■ What the task asks:
Edit the records below by replacing every "Click the" with "Tap the" and leaving everything else unchanged. Leave the pictures out of your answer.

□ □ □ □ □ □ □

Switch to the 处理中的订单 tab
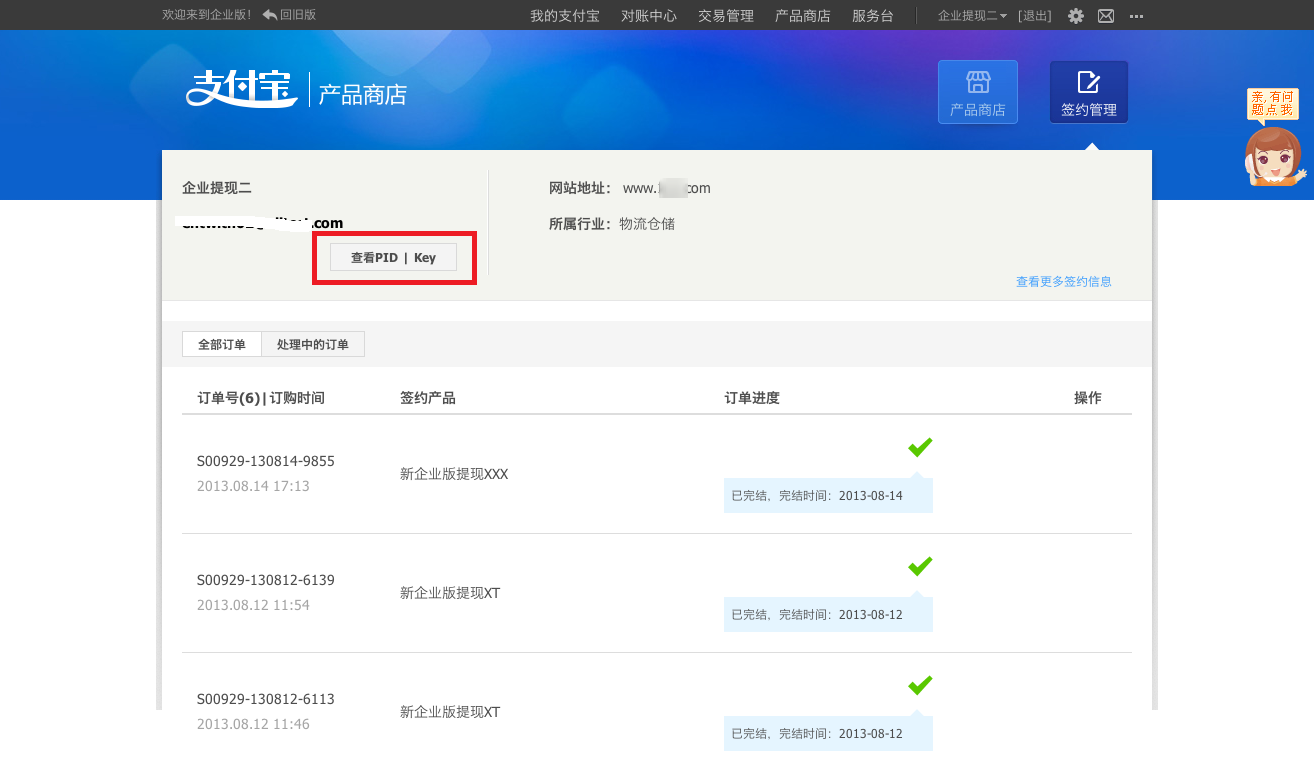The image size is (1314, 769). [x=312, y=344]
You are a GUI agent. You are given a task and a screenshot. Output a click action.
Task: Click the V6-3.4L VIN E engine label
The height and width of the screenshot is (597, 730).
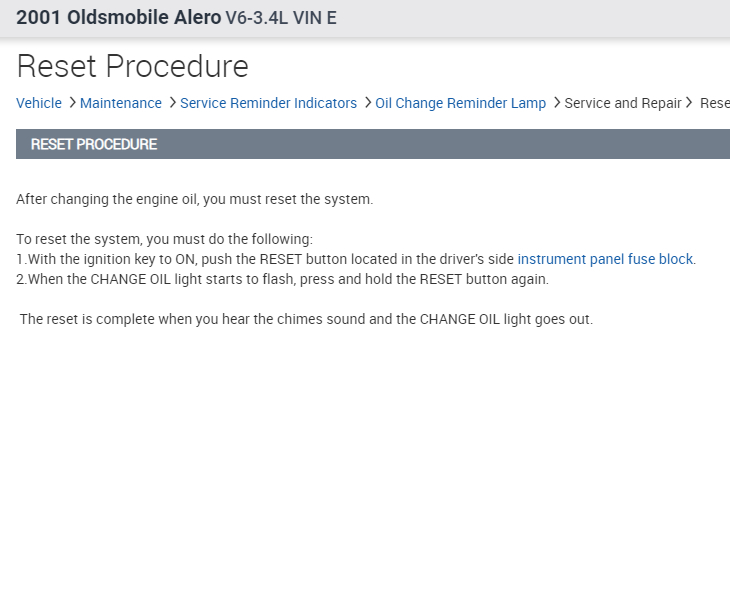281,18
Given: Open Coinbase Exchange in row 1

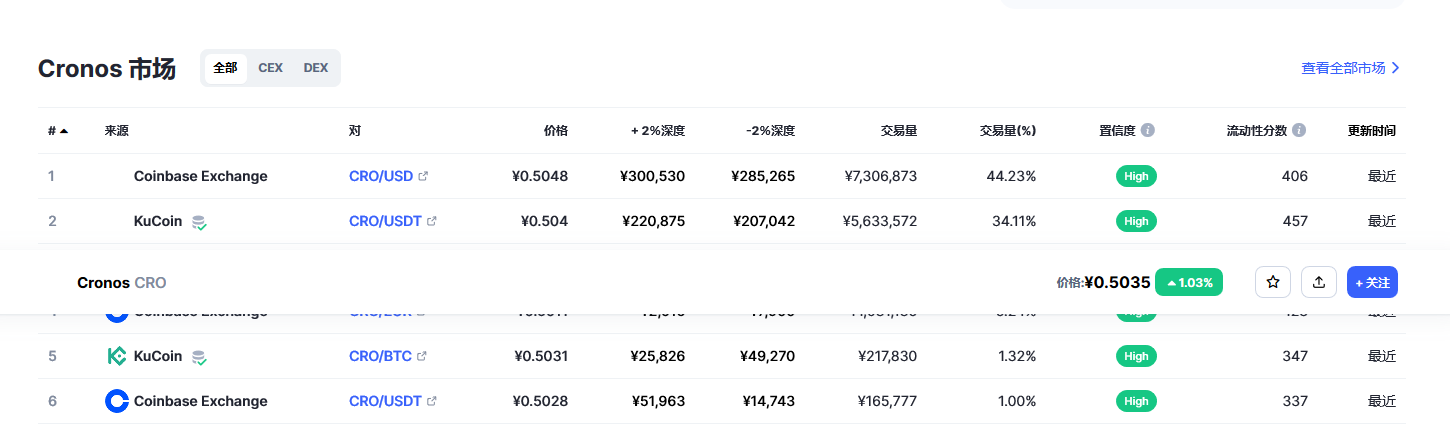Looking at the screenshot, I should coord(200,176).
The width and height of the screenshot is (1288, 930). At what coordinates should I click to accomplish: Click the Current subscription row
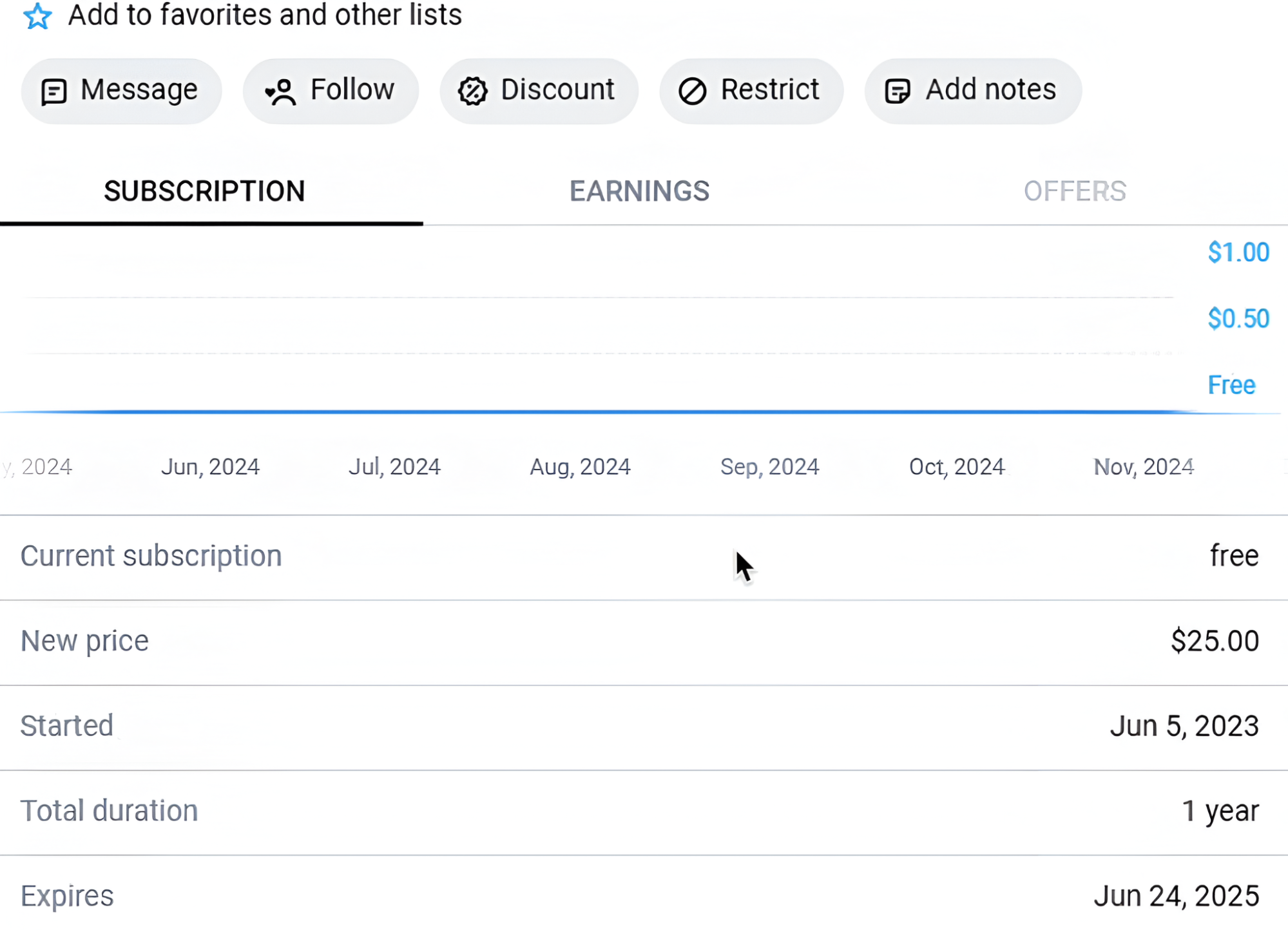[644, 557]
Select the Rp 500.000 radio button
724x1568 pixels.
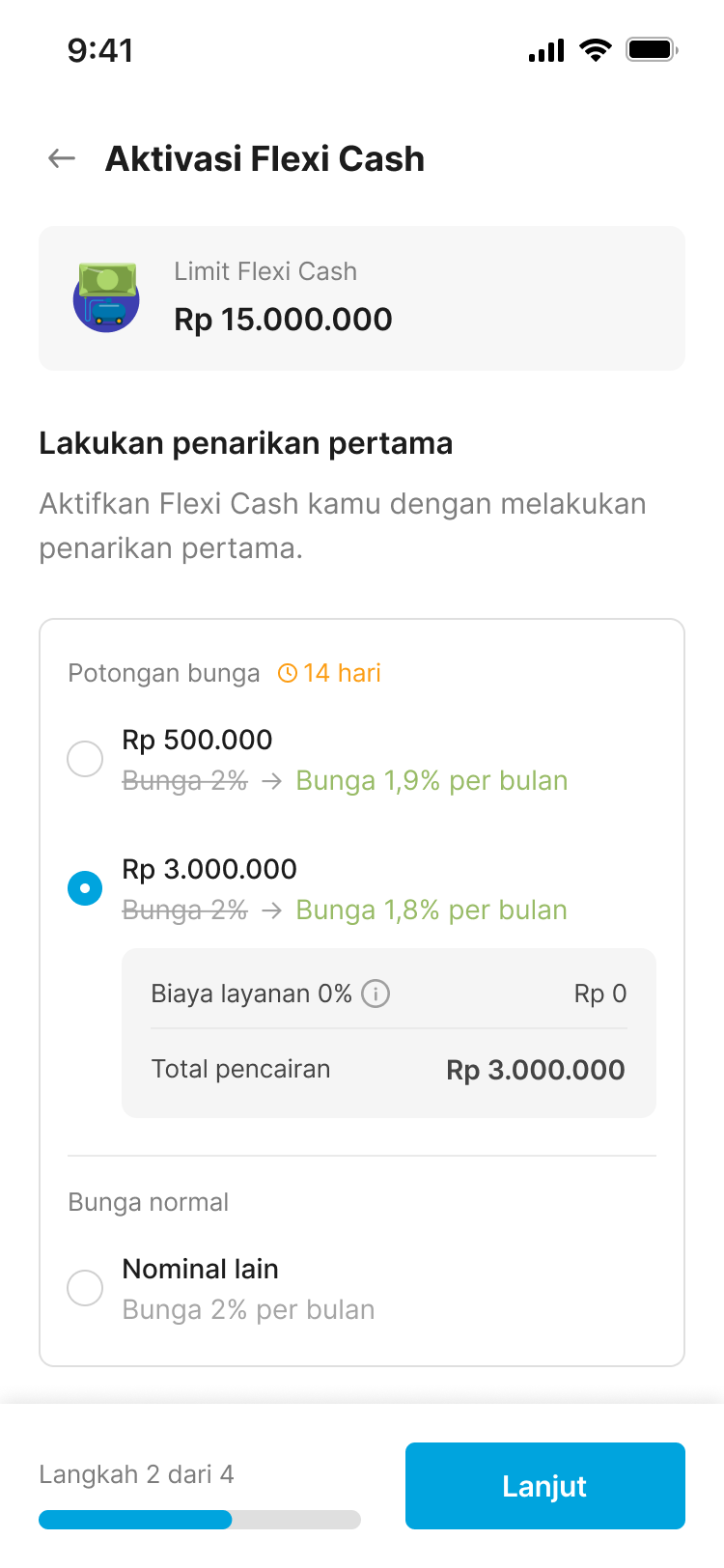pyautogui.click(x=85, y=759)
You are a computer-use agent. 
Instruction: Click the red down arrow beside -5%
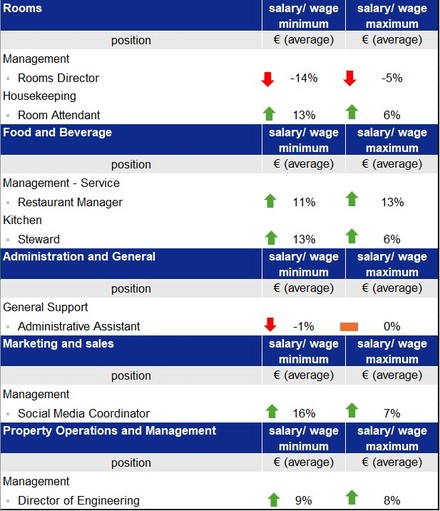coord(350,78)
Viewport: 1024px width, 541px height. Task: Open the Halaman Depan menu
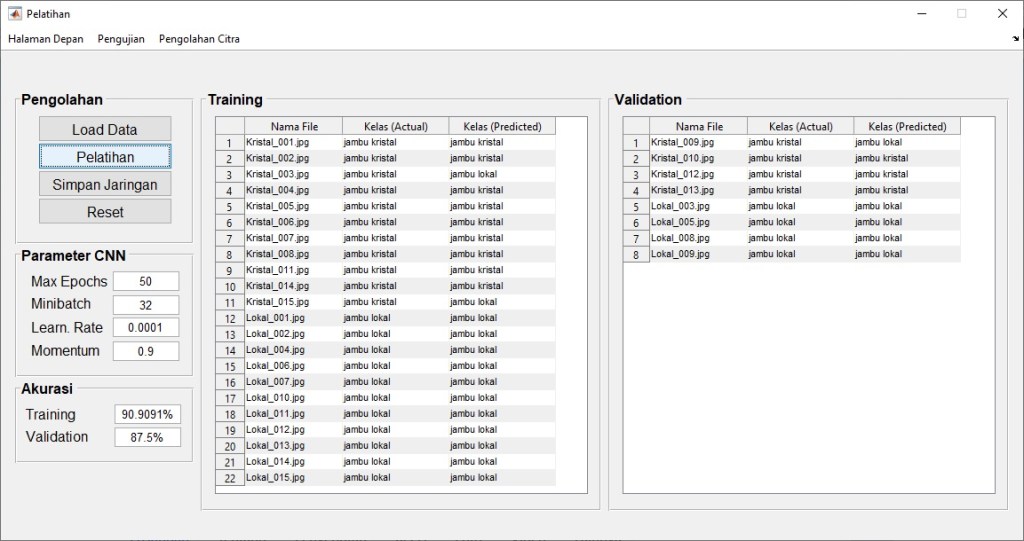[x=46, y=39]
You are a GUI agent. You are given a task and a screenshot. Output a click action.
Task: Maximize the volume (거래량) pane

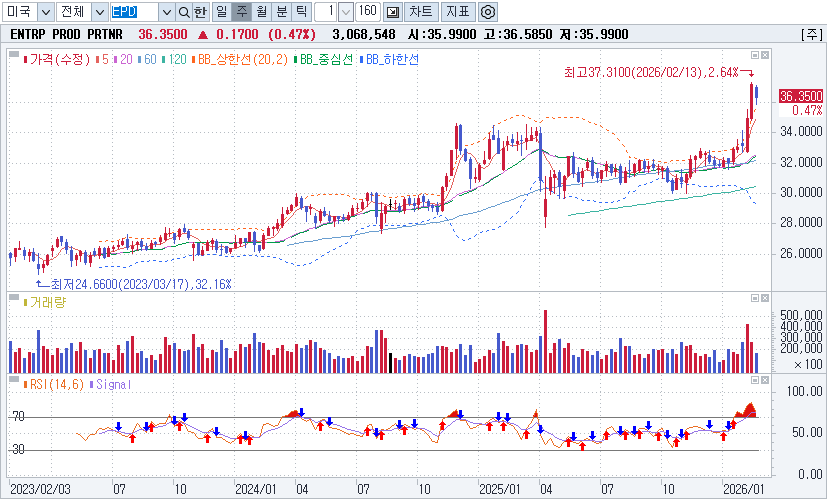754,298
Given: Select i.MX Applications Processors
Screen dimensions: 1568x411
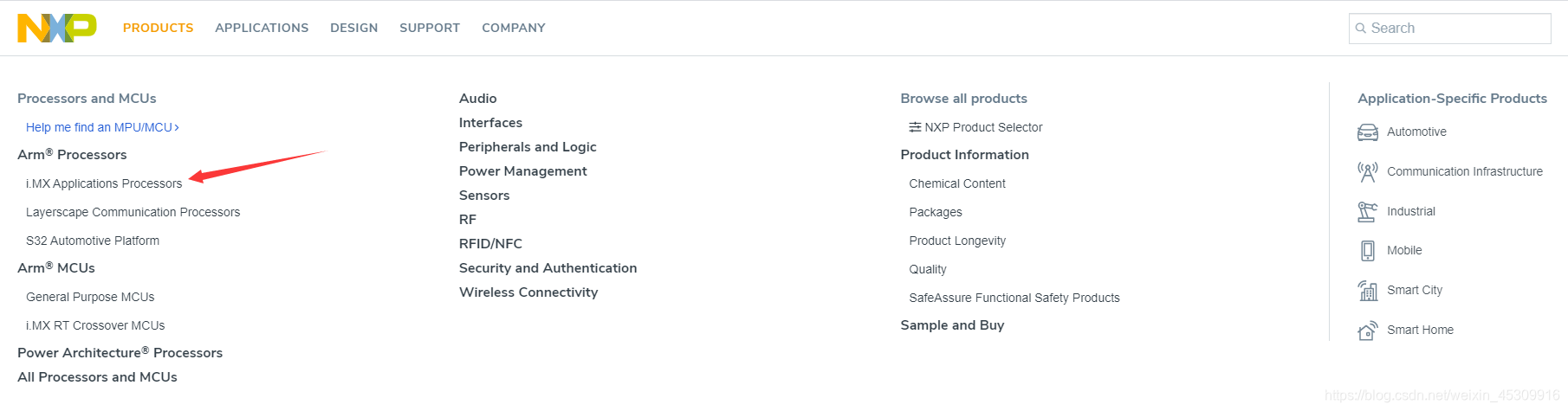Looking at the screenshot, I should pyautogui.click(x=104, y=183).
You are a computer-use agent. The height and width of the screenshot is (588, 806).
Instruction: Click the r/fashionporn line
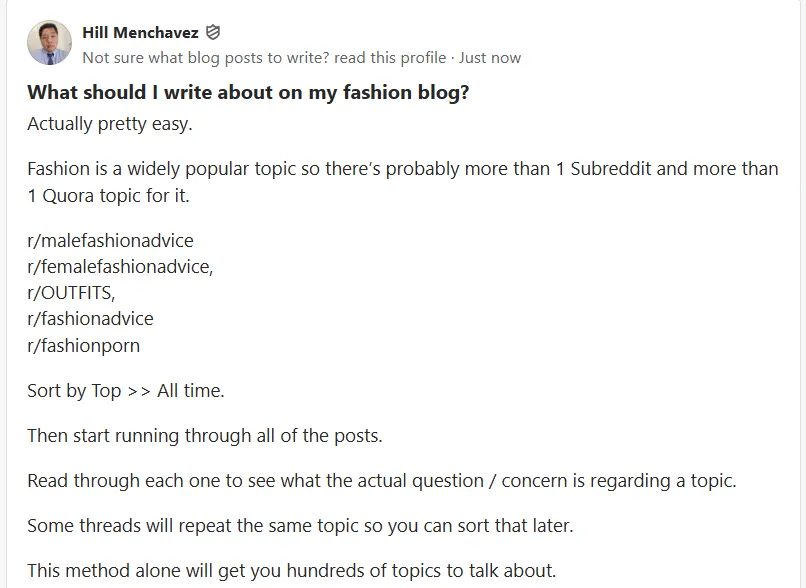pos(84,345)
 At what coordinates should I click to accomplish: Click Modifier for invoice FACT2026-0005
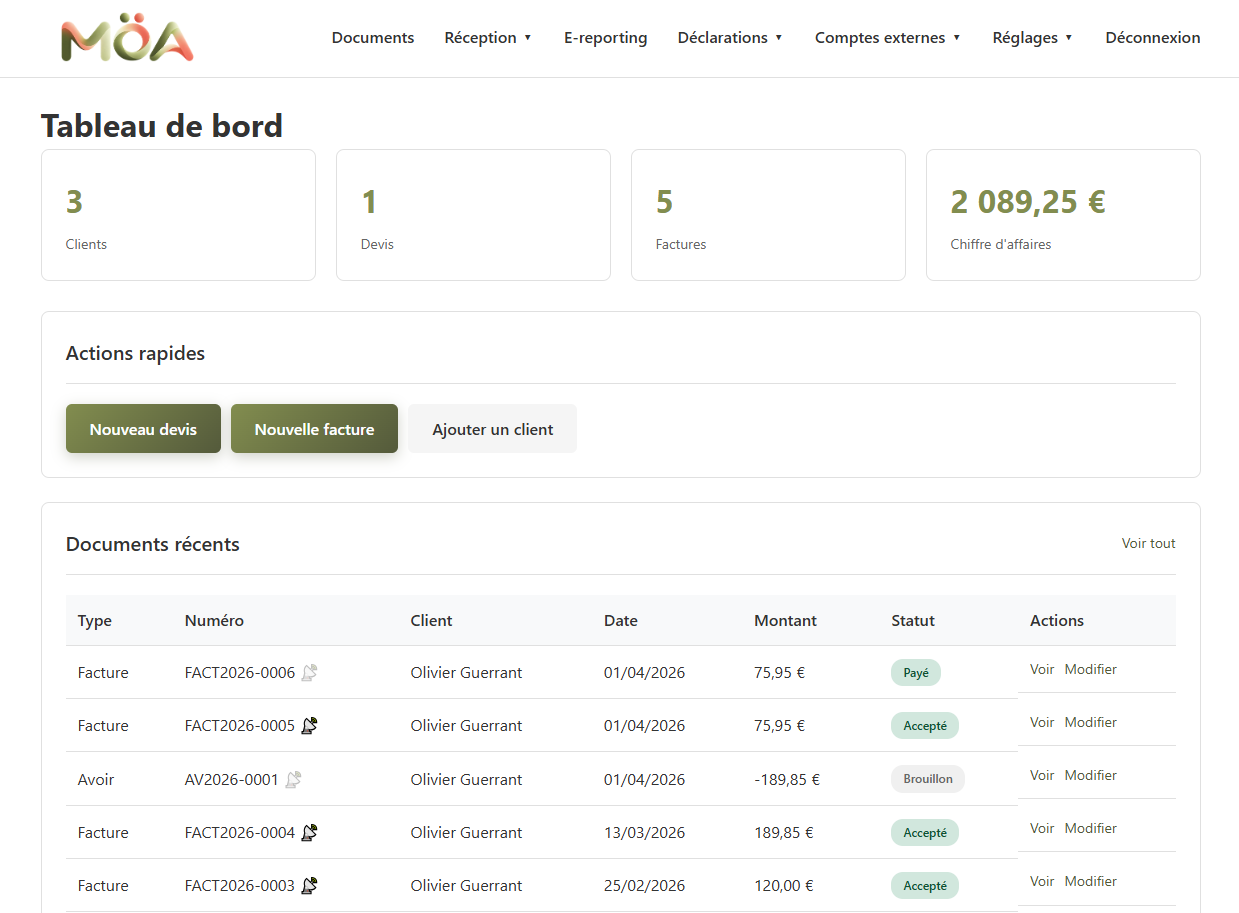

□ □ □ □ □ □ □

■ Exercise response:
Switch to the 处理中的订单 tab
The image size is (1314, 769). [x=312, y=344]
You are a GUI agent. You are given a task and a screenshot. Output a click action.
Task: Tap the V6-3.4L VIN E engine label
The height and width of the screenshot is (597, 730).
281,18
Given: Open Coinbase Exchange in row 1

Looking at the screenshot, I should coord(200,176).
The width and height of the screenshot is (1288, 930). At what coordinates should I click to accomplish: Tap the Current subscription row
[644, 557]
Select the Rp 500.000 radio button
724x1568 pixels.
pyautogui.click(x=85, y=759)
You are a computer-use agent. 
Instruction: Tap the red down arrow beside -5%
coord(350,78)
Viewport: 1024px width, 541px height. Task: Open the Halaman Depan menu
[x=46, y=39]
You are a GUI agent. You are given a task and a screenshot. Output a click action.
Task: Maximize the volume (거래량) pane

754,298
Given: Select i.MX Applications Processors
Screen dimensions: 1568x411
Looking at the screenshot, I should pyautogui.click(x=104, y=183).
You are a computer-use agent. The height and width of the screenshot is (588, 806).
Instruction: Tap the r/fashionporn line
pos(84,345)
 At what coordinates should I click to accomplish: Click Modifier for invoice FACT2026-0005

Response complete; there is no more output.